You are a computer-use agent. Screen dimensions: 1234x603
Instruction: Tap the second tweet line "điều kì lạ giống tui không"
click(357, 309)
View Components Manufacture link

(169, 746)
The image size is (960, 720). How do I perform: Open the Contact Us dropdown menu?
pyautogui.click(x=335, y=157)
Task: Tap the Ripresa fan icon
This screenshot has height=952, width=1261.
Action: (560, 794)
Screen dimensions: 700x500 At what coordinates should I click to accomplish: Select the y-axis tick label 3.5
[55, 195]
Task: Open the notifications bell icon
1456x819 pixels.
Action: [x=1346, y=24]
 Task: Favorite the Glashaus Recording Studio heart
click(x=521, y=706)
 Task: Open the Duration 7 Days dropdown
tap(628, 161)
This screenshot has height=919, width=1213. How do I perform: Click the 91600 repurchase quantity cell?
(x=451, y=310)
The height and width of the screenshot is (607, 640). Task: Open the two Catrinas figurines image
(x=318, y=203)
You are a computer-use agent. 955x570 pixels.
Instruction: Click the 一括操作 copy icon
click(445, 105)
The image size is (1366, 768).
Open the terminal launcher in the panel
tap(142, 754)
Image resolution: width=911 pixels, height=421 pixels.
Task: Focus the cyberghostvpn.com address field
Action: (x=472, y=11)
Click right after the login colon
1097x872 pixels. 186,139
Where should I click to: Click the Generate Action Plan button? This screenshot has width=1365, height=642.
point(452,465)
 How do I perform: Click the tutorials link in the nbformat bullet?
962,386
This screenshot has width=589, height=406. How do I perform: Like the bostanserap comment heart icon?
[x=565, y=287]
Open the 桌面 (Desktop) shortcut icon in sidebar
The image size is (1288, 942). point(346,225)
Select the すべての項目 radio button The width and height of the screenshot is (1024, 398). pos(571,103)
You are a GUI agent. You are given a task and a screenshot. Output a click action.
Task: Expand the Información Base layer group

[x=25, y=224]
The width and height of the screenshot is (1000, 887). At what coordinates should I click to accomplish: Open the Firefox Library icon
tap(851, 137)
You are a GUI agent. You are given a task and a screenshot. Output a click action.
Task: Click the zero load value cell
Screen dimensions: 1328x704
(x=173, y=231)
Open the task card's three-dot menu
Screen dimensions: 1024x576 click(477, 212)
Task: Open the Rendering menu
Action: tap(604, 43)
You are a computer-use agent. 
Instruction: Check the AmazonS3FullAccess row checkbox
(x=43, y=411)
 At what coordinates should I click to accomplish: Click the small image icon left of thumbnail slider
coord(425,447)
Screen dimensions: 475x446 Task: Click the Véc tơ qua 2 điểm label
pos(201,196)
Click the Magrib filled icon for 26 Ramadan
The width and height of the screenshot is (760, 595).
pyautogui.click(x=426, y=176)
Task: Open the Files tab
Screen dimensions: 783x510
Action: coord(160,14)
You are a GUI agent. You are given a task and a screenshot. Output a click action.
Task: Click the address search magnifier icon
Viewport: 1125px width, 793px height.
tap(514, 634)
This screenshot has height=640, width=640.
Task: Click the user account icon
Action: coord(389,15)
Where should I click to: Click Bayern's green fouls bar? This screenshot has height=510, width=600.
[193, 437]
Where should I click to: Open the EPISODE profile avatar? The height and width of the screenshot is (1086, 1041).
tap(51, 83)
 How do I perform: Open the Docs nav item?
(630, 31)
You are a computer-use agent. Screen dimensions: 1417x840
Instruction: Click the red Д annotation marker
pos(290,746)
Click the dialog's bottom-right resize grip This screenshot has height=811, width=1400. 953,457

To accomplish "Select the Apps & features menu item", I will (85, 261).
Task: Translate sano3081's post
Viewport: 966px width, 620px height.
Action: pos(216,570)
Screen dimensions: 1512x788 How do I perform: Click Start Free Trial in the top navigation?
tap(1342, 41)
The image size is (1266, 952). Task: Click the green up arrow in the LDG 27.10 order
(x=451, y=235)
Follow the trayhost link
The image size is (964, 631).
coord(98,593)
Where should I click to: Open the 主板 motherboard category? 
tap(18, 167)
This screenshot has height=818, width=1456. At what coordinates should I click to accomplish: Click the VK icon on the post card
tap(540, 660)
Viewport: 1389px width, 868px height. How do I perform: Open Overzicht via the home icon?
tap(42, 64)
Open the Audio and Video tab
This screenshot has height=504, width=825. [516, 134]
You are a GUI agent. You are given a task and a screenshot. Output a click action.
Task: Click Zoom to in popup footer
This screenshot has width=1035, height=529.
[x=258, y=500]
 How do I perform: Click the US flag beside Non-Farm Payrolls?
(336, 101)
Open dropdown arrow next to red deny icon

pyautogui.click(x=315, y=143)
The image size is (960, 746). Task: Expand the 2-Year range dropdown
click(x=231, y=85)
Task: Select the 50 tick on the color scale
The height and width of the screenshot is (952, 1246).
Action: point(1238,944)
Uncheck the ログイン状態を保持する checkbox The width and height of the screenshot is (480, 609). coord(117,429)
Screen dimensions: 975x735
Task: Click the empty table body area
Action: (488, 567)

• _Aim of the task_
The data are to be transcribed in full, exactly as given.

• _Result_
You are a computer-use agent. Screen dimensions: 1234x603
Instruction: Tap the second tweet line "điều kì lạ giống tui không"
click(357, 309)
View Components Manufacture link

(169, 746)
The image size is (960, 720). How do I perform: Open the Contact Us dropdown menu?
pyautogui.click(x=335, y=157)
Task: Tap the Ripresa fan icon
This screenshot has height=952, width=1261.
Action: (560, 794)
Screen dimensions: 700x500 At what coordinates should I click to accomplish: Select the y-axis tick label 3.5
[55, 195]
Task: Open the notifications bell icon
1456x819 pixels.
Action: [x=1346, y=24]
 Task: Favorite the Glashaus Recording Studio heart
click(x=521, y=706)
 Task: Open the Duration 7 Days dropdown
tap(628, 161)
This screenshot has height=919, width=1213. How do I perform: Click the 91600 repurchase quantity cell?
(x=451, y=310)
The height and width of the screenshot is (607, 640). Task: Open the two Catrinas figurines image
(x=318, y=203)
You are a computer-use agent. 955x570 pixels.
Instruction: Click the 一括操作 copy icon
click(445, 105)
The image size is (1366, 768).
Open the terminal launcher in the panel
tap(142, 754)
Image resolution: width=911 pixels, height=421 pixels.
Task: Focus the cyberghostvpn.com address field
Action: (x=472, y=11)
Click right after the login colon
1097x872 pixels. 186,139
Where should I click to: Click the Generate Action Plan button? This screenshot has width=1365, height=642.
point(452,465)
 How do I perform: Click the tutorials link in the nbformat bullet?
962,386
This screenshot has width=589, height=406. How do I perform: Like the bostanserap comment heart icon?
[x=565, y=287]
Open the 桌面 (Desktop) shortcut icon in sidebar
The image size is (1288, 942). point(346,225)
Select the すべての項目 radio button The width and height of the screenshot is (1024, 398). pos(571,103)
You are a GUI agent. You are given a task and a screenshot. Output a click action.
Task: Expand the Información Base layer group

[x=25, y=224]
The width and height of the screenshot is (1000, 887). At what coordinates should I click to accomplish: Open the Firefox Library icon
tap(851, 137)
You are a GUI agent. You are given a task and a screenshot. Output a click action.
Task: Click the zero load value cell
Screen dimensions: 1328x704
(x=173, y=231)
Open the task card's three-dot menu
Screen dimensions: 1024x576 click(477, 212)
Task: Open the Rendering menu
Action: tap(604, 43)
You are a computer-use agent. 
Instruction: Check the AmazonS3FullAccess row checkbox
(x=43, y=411)
 At what coordinates should I click to accomplish: Click the small image icon left of thumbnail slider
coord(425,447)
Screen dimensions: 475x446 Task: Click the Véc tơ qua 2 điểm label
pos(201,196)
Click the Magrib filled icon for 26 Ramadan
The width and height of the screenshot is (760, 595).
pyautogui.click(x=426, y=176)
Task: Open the Files tab
Screen dimensions: 783x510
Action: coord(160,14)
You are a GUI agent. You are given a task and a screenshot. Output a click action.
Task: Click the address search magnifier icon
Viewport: 1125px width, 793px height.
tap(514, 634)
This screenshot has height=640, width=640.
Task: Click the user account icon
Action: coord(389,15)
Where should I click to: Click Bayern's green fouls bar? This screenshot has height=510, width=600.
[193, 437]
Where should I click to: Open the EPISODE profile avatar? The height and width of the screenshot is (1086, 1041).
tap(51, 83)
 How do I perform: Open the Docs nav item?
(630, 31)
You are a computer-use agent. Screen dimensions: 1417x840
Instruction: Click the red Д annotation marker
pos(290,746)
Click the dialog's bottom-right resize grip This screenshot has height=811, width=1400. 953,457

To accomplish "Select the Apps & features menu item", I will (85, 261).
Task: Translate sano3081's post
Viewport: 966px width, 620px height.
Action: pos(216,570)
Screen dimensions: 1512x788 How do I perform: Click Start Free Trial in the top navigation?
tap(1342, 41)
The image size is (1266, 952). Task: Click the green up arrow in the LDG 27.10 order
(x=451, y=235)
Follow the trayhost link
The image size is (964, 631).
coord(98,593)
Where should I click to: Open the 主板 motherboard category? 
tap(18, 167)
This screenshot has height=818, width=1456. At what coordinates should I click to accomplish: Click the VK icon on the post card
tap(540, 660)
Viewport: 1389px width, 868px height. How do I perform: Open Overzicht via the home icon?
tap(42, 64)
Open the Audio and Video tab
This screenshot has height=504, width=825. [516, 134]
You are a GUI agent. You are given a task and a screenshot. Output a click action.
Task: Click Zoom to in popup footer
This screenshot has width=1035, height=529.
[x=258, y=500]
 How do I perform: Click the US flag beside Non-Farm Payrolls?
(336, 101)
Open dropdown arrow next to red deny icon

pyautogui.click(x=315, y=143)
The image size is (960, 746). Task: Expand the 2-Year range dropdown
click(x=231, y=85)
Task: Select the 50 tick on the color scale
The height and width of the screenshot is (952, 1246).
Action: point(1238,944)
Uncheck the ログイン状態を保持する checkbox The width and height of the screenshot is (480, 609). coord(117,429)
Screen dimensions: 975x735
Task: Click the empty table body area
Action: (488, 567)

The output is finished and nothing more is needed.